··· Reading text ···

Classic Concentration (Weekday Afternoons, Buzzr)

This was an old game show, in which contestants tried to match the pictures that were hiding under the squares.  I watched two episodes on Wednesday and it was actually kind of a fun show.

Cold Case (Weekday Afternoons, Start TV)

On Monday’s episode, the Cold Case Squad investigated why Lilly never seemed to wash her hair.  No, actually, they investigated a 1962 murder that had been disguised to look like a murder.  Seriously, though, what was up with Lilly’s hair?

Court Cam (Wednesday Evening, A&E)

I watched two episodes on Wednesday evening.  One featured a defendant who told the judge to go “<bleep> yourself” and I have to say that the A&E censorship beeps are so loud that they can actually give you a headache after a while.

Crossing Jordan (Weekday Afternoons, Start TV)

I watched two episodes on Monday but, for the most part, I just had the show on for background noise.  In the first episode, Jordan and her team of quirky coroners were outraged over prison conditions.  In the second episode, Jordan and the gang were outraged over a religious cult.  There was a lot of quirky outrage.

Day of the Dead (Friday Night, SyFy)

Eh.  It’s not really a bad show but, after watching three episodes this week to get caught up, I kind of feel that Day of the Dead is just not going to be for me.  It’s hard to say why I don’t particularly care for it.  The anti-fracking stuff is a bit too on-the-nose but, then again, George Romero wasn’t exactly subtle when it came to making his political points in the latter Dead films either.  I think my main problem is that we’re four episodes in and it’s still doesn’t seem as if the show has established any sort of narrative momentum.  So, I think I’m done with Day of the Dead for now.

Dennis The Menace (Weekday Mornings, Antenna TV)

I kind of watched two episodes of this show on Tuesday morning.  I say “kind of” because I only had the TV on in the office for background noise and Dennis was such a sociopathic little brat that I really couldn’t bring myself to pay that much attention to him.  Poor Mr. Wilson!

··· Supplied data ···

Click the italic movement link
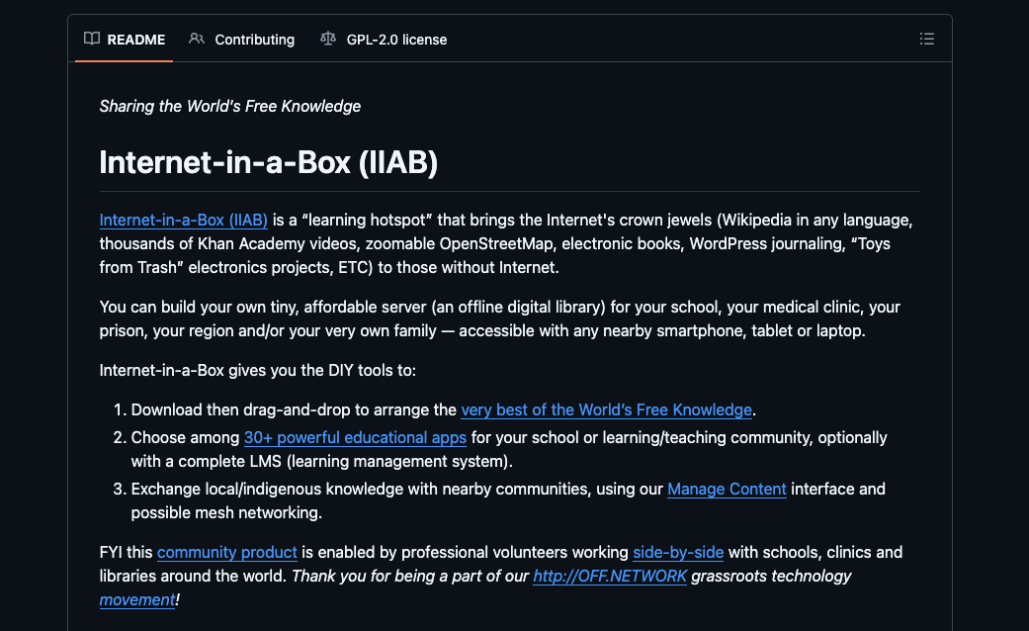Image resolution: width=1029 pixels, height=631 pixels. click(137, 599)
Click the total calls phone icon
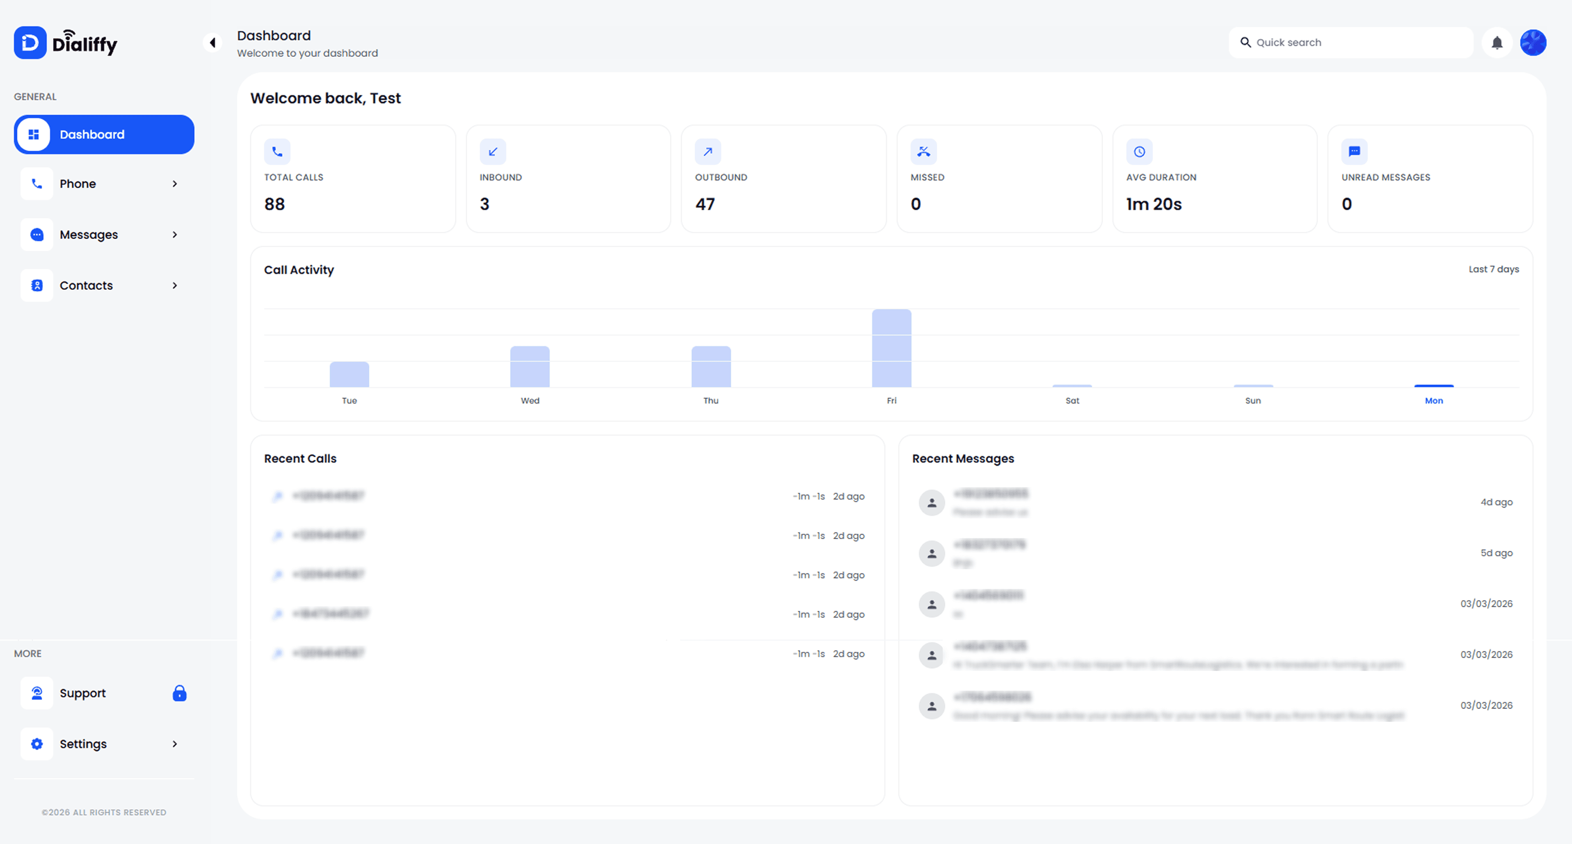This screenshot has width=1572, height=844. 278,151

···

* _What you need to do_:
A. In the TV viewing notes, edit the passage that begins at the words "This was an" and stops after "(Wednesday Evening, A&E)", changing "Wednesday" to "Thursday" everywhere it appears.
B. Translate this sentence from the TV viewing notes into Spanish: "I watched two episodes on Wednesday and it was actually kind of a fun show."
C. Write the next part of the TV viewing notes, picking up right after the last sentence shown.

* _Solved problems_:
A.
This was an old game show, in which contestants tried to match the pictures that were hiding under the squares.  I watched two episodes on Thursday and it was actually kind of a fun show.

Cold Case (Weekday Afternoons, Start TV)

On Monday’s episode, the Cold Case Squad investigated why Lilly never seemed to wash her hair.  No, actually, they investigated a 1962 murder that had been disguised to look like a murder.  Seriously, though, what was up with Lilly’s hair?

Court Cam (Thursday Evening, A&E)

B. Vi dos episodios el miércoles y en realidad era un programa bastante divertido.

C.
Fear the Walking Dead (Sunday Night, AMC)

Read my thoughts here!

Ghost Whisperer (Weekday morning, Start TV)

I watched an episode at Monday while I was at work.  After a college student was scared into a coma, Melinda had to determine if it was the work of Bloody Mary or if it was just a ghost who needed help crossing over.  This episode was from the Jay Mohr years so it had all of this weird sexual tension between Rick and Melinda, despite Melinda being married to Jim.

Hazel (Weekday Mornings, Antenna TV)

On Tuesday, I used two episodes of this maid-centered, old sitcom for background noise.  In one, Hazel raised money to repair a broken vase.  In the next one, she helped out a gardener who was in danger of getting fired.  Hazel really needed to get a life outside of work.

I Dream of Jeannie (Weekday Afternoons, Antenna TV)

On Tuesday, I had two episodes on for background noise.  One featured Jeannie’s dog causing chaos.  The other featured Jeannie ruining the marriage of Major Nelson’s commanding officer.  How many lives did Jeannie ruin during her reign of terror?

The Love Boat (Sunday Evening, MeTV)

I wrote about the special Halloween episode of The Love Boat here!

Match Game ’76 (Weekday Mornings, Buzzr)

I watched two episodes of this old game show on Wednesday.  Two contestants tried to match answers with a group of angry-looking alcholics.  The entire set looked like it reeked of gin, cigarettes, and skunk weed.

Match Game/Hollywood Squares Hour (Weekday Mornings, Buzzr)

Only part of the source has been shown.